Figure 5. Astrocyte-derived VEGF, controlled by HIF-2α, is a key mediator for neovascular tuft formation in OIR.

(A) In a murine model of oxygen-induced retinopathy (OIR), the area of vaso-obliteration induced by hyperoxia was quantified 24 hours after oxygen treatment (P13): there are no significant differences between GFAPcre+/VEGF^+f/+f, GFAPcre+/HIF-1α^+f/+f and GFAPcre+HIF-2α^+f/+f animals and their respective wildtype littermates (data represents mean ± S.D.). (B,C) Gene expression analysis of VEGF (B) and EPO (C) in P13 retinae after hyperoxia shows that both genes are upregulated, indicating retinal hypoxia.
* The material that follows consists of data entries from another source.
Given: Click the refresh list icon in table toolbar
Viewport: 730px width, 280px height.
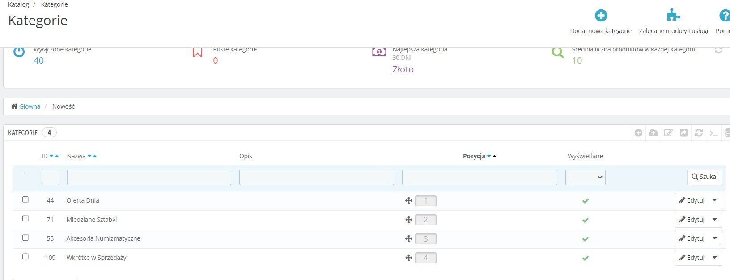Looking at the screenshot, I should [699, 133].
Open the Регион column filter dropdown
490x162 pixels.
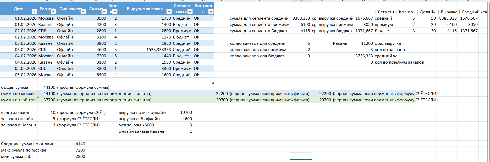pos(53,12)
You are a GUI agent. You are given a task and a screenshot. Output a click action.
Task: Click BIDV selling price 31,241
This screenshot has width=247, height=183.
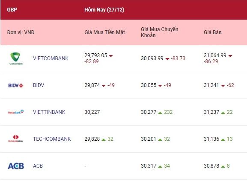coord(211,85)
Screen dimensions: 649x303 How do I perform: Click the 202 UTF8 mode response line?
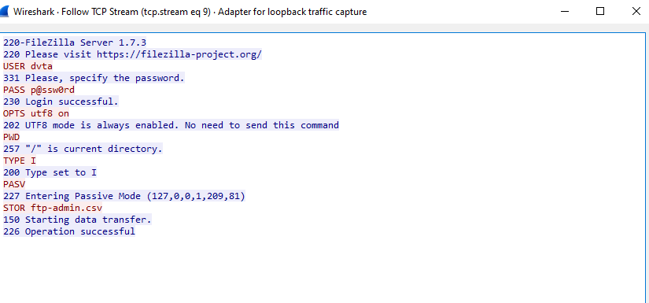pos(171,125)
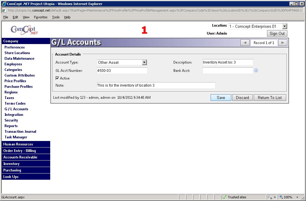Viewport: 306px width, 201px height.
Task: Click Trusted sites security zone indicator
Action: 235,197
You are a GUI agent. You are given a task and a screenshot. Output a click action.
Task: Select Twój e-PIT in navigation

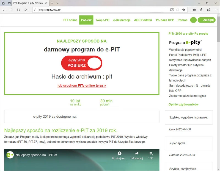(x=103, y=20)
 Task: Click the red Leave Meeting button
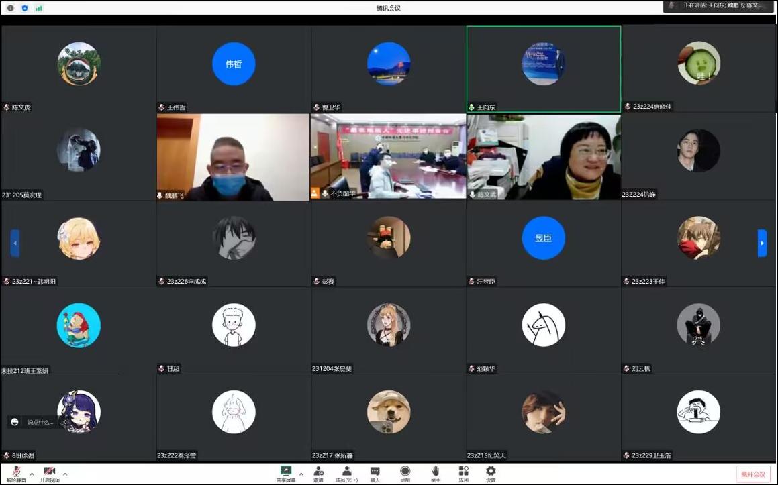[752, 474]
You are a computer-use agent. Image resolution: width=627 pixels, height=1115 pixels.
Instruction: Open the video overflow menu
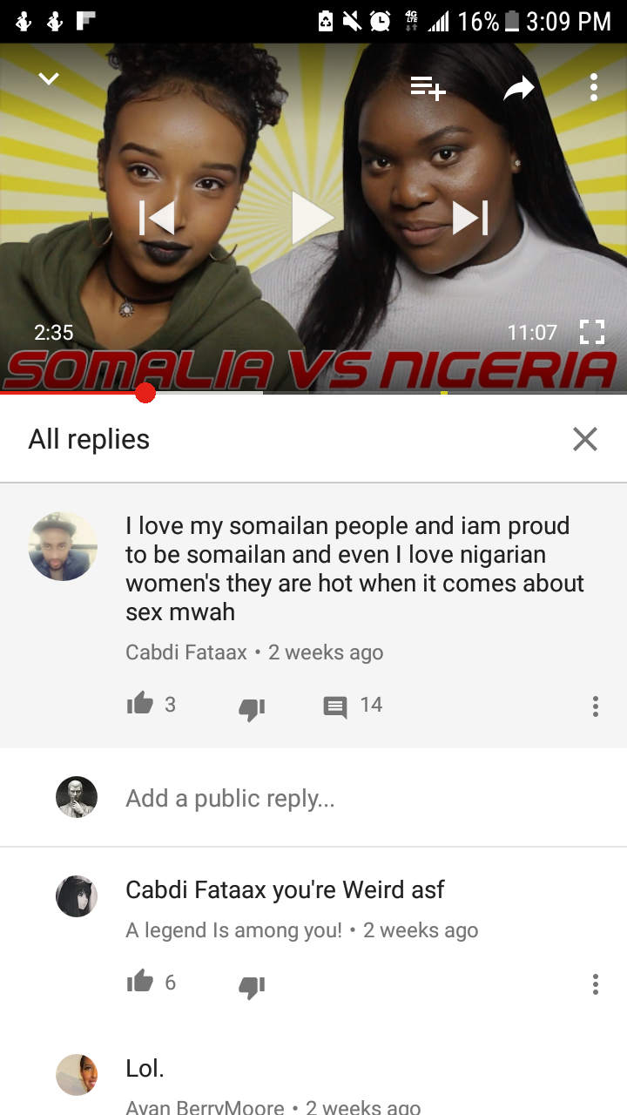(594, 87)
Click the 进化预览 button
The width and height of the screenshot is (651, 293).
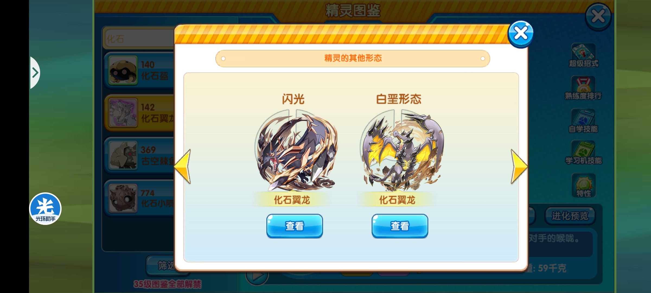[570, 216]
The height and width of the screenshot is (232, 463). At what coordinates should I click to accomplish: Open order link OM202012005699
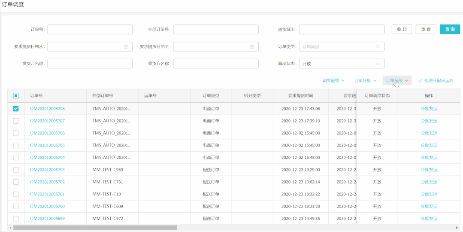tap(47, 218)
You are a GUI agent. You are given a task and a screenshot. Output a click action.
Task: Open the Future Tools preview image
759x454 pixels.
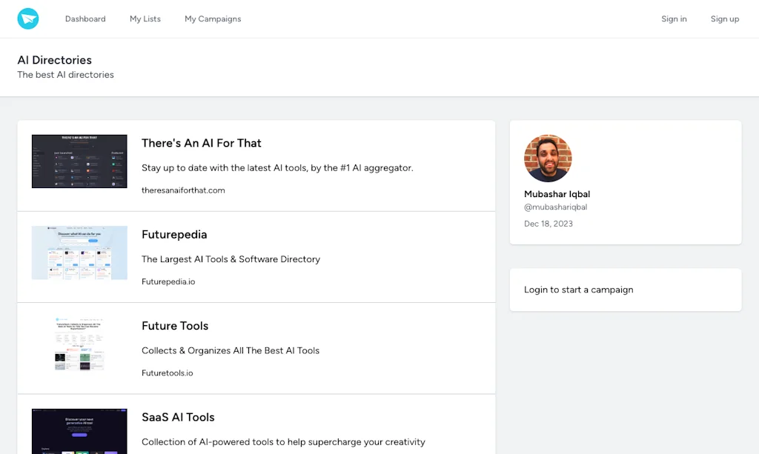(79, 344)
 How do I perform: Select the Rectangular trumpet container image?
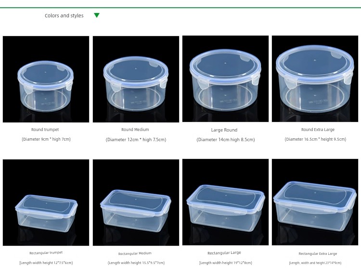tap(46, 202)
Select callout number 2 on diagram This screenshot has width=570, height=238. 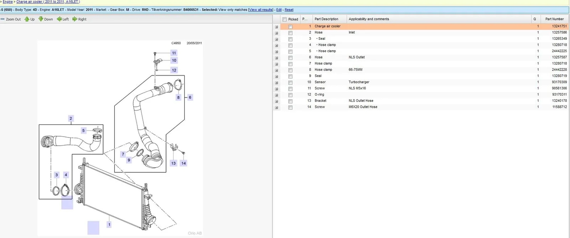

However no genotype-specific difference of expression levels is observed between mice with conditional knockout of VEGF, HIF-1α and HIF-2α in astrocytes. (D-M) Vaso-obliteration and neovascular tuft formation in OIR was assessed at P17, 5 days after the end of the hyperoxic phase. (D-F) Loss of VEGF in astrocytes does not change vaso-obliteration but significantly reduces neovascularization. (G-I) Loss of HIF-1α in astrocytes does not affect vaso-obliteration or neovascularization in this OIR model, whereas (K-M) conditional deletion of HIF-2α significantly reduces vaso-obliteration and neovascularization relative to wildtype littermate controls (D,G,K: images show representative retina flatmounts (n>4 for all); E,F,H,I,L,M: data represents mean area relative to respective wildtype littermate controls ± S.D.).